Required work:
Can you echo the stretch of entries from the line containing "Viewport: 1024px width, 576px height." through the line containing "coord(256,208)", copying those lines exactly?
┄┄┄┄┄┄┄┄┄┄┄┄┄┄┄┄┄┄┄┄
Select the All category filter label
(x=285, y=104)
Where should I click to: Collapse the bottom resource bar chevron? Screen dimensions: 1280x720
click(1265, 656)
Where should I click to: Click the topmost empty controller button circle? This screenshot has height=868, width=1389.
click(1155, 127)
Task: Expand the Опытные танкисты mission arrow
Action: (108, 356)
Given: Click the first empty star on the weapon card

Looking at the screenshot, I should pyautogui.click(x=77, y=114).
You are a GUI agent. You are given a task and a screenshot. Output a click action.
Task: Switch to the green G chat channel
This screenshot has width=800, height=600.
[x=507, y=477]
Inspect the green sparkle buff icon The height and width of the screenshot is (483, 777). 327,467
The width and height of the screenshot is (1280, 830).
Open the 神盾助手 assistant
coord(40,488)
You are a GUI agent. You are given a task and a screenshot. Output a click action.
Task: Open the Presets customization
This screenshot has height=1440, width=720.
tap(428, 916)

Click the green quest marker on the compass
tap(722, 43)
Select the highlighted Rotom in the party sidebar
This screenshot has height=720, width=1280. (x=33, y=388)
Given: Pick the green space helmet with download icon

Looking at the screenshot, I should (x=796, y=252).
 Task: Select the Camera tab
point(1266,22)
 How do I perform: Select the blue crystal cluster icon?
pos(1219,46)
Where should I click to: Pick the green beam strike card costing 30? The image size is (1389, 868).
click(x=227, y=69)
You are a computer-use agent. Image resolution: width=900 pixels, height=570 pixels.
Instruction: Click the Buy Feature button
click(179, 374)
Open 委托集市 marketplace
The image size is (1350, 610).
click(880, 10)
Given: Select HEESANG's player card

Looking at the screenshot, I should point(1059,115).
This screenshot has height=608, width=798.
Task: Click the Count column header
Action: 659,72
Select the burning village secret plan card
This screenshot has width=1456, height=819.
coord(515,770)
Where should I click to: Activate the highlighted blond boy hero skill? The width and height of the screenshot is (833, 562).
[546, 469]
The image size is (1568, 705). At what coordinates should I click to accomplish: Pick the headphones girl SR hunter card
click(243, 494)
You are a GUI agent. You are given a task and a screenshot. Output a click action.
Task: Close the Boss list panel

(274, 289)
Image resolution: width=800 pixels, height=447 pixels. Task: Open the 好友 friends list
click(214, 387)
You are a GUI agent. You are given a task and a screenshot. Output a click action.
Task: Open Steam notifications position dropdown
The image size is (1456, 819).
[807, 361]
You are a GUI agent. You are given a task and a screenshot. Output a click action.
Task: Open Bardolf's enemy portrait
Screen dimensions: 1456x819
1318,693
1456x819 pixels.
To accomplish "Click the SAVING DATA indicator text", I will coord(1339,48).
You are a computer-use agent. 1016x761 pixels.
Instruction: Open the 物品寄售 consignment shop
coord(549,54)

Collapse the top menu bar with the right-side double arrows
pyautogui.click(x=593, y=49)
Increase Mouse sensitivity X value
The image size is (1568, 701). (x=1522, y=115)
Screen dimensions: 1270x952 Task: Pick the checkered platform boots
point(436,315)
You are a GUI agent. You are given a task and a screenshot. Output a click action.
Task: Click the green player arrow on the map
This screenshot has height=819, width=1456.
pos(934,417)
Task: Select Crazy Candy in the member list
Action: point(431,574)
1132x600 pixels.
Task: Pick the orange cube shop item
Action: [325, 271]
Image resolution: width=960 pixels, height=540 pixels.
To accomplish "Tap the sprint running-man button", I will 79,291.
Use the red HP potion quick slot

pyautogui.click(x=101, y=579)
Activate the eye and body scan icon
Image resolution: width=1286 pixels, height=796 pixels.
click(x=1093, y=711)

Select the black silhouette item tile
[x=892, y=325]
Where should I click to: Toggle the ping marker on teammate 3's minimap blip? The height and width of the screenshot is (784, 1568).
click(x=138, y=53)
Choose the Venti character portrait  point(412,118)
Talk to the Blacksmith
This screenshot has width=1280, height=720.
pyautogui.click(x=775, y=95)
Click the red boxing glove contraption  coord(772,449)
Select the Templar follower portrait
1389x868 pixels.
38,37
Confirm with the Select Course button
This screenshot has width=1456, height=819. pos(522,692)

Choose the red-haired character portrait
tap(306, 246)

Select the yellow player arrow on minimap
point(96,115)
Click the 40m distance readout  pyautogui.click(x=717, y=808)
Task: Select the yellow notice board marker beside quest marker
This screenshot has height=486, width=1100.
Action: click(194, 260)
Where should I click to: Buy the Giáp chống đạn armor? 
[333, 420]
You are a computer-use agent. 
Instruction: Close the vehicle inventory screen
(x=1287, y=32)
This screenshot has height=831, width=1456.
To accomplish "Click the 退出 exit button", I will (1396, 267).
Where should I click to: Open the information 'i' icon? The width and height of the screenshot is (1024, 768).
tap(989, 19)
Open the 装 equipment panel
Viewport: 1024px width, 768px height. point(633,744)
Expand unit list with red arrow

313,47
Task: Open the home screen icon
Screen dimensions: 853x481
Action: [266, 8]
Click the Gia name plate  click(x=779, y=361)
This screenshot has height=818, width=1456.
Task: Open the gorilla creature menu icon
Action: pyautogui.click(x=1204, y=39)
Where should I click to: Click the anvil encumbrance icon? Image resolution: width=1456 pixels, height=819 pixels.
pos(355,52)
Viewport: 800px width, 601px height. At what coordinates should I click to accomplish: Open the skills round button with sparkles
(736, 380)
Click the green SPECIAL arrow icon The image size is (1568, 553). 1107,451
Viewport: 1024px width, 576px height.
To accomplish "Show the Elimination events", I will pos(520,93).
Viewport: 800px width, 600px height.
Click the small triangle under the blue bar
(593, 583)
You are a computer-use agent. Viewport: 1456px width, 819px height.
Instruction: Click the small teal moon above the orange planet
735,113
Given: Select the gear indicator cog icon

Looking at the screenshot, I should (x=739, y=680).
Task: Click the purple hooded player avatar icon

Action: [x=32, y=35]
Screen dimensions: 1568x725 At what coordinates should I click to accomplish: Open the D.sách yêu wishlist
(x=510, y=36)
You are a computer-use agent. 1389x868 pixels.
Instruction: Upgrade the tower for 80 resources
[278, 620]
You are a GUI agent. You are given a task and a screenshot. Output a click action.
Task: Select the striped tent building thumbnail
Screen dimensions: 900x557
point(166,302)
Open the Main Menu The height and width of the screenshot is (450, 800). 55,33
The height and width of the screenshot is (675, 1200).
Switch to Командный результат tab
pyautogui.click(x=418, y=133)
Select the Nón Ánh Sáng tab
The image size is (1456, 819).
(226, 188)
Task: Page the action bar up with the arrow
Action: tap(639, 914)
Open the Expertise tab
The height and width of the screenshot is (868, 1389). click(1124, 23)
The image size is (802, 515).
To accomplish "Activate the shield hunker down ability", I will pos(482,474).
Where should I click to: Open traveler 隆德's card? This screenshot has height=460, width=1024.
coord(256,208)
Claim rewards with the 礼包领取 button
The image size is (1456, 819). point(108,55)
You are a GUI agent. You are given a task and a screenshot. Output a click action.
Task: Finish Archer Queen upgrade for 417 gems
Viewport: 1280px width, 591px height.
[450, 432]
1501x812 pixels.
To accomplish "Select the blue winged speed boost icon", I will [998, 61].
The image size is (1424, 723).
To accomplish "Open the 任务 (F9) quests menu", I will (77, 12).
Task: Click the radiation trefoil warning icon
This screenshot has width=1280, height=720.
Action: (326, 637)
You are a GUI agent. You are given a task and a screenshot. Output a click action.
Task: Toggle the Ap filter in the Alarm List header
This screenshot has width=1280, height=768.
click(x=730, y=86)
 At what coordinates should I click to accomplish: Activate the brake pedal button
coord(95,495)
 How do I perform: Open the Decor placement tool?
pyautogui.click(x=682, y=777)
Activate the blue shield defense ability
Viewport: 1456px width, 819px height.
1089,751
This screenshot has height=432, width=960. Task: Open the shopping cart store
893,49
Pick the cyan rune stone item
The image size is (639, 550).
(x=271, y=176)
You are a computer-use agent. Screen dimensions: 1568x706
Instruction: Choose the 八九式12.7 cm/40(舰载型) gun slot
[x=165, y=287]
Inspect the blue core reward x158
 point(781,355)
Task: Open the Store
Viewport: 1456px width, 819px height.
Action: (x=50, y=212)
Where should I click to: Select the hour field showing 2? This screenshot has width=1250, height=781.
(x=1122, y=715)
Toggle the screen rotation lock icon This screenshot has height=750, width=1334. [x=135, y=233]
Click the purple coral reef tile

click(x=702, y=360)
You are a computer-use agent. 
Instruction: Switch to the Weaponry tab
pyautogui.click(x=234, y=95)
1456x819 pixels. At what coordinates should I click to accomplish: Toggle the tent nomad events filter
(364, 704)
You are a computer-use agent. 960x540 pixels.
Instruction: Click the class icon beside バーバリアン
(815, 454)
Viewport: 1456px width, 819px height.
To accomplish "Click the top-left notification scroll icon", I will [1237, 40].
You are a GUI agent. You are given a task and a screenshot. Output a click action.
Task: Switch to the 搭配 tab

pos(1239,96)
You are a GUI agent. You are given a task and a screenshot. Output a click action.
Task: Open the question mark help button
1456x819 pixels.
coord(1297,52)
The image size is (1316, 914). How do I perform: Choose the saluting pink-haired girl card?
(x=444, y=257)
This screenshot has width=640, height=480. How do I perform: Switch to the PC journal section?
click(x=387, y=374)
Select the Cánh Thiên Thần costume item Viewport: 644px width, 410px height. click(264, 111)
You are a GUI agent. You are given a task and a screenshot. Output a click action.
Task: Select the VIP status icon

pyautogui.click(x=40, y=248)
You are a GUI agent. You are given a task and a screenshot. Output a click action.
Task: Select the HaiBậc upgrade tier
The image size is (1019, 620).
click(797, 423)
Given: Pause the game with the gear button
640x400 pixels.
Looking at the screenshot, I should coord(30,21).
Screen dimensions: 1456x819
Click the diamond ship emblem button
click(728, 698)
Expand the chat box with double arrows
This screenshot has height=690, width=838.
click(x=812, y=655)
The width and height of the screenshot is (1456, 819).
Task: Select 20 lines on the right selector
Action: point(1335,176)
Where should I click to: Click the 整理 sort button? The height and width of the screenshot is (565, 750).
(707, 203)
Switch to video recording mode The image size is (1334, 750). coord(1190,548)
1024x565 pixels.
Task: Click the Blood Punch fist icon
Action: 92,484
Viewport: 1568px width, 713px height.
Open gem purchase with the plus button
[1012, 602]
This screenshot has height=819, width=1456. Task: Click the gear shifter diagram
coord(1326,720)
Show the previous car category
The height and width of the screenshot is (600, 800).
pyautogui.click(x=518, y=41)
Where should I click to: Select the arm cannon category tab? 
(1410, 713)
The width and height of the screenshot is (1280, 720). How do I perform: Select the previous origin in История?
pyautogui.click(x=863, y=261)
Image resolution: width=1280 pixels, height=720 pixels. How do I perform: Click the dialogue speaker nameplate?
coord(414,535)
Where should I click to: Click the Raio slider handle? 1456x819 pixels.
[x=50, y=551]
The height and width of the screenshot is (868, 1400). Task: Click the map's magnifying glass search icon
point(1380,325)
┄┄┄┄┄┄┄┄┄┄┄┄┄┄┄┄┄┄┄┄
Written solution:
Viewport: 1024px width, 576px height.
To accomplish "Show the Elimination events", I will pos(520,93).
Viewport: 800px width, 600px height.
Click the small triangle under the blue bar
(593, 583)
You are a computer-use agent. Viewport: 1456px width, 819px height.
Instruction: Click the small teal moon above the orange planet
735,113
Given: Select the gear indicator cog icon

Looking at the screenshot, I should (x=739, y=680).
Task: Click the purple hooded player avatar icon

Action: [x=32, y=35]
Screen dimensions: 1568x725 At what coordinates should I click to accomplish: Open the D.sách yêu wishlist
(x=510, y=36)
You are a computer-use agent. 1389x868 pixels.
Instruction: Upgrade the tower for 80 resources
[278, 620]
You are a GUI agent. You are given a task and a screenshot. Output a click action.
Task: Select the striped tent building thumbnail
Screen dimensions: 900x557
point(166,302)
Open the Main Menu The height and width of the screenshot is (450, 800). 55,33
The height and width of the screenshot is (675, 1200).
Switch to Командный результат tab
pyautogui.click(x=418, y=133)
Select the Nón Ánh Sáng tab
The image size is (1456, 819).
(226, 188)
Task: Page the action bar up with the arrow
Action: tap(639, 914)
Open the Expertise tab
The height and width of the screenshot is (868, 1389). click(1124, 23)
The image size is (802, 515).
To accomplish "Activate the shield hunker down ability", I will pos(482,474).
Where should I click to: Open traveler 隆德's card? This screenshot has height=460, width=1024.
coord(256,208)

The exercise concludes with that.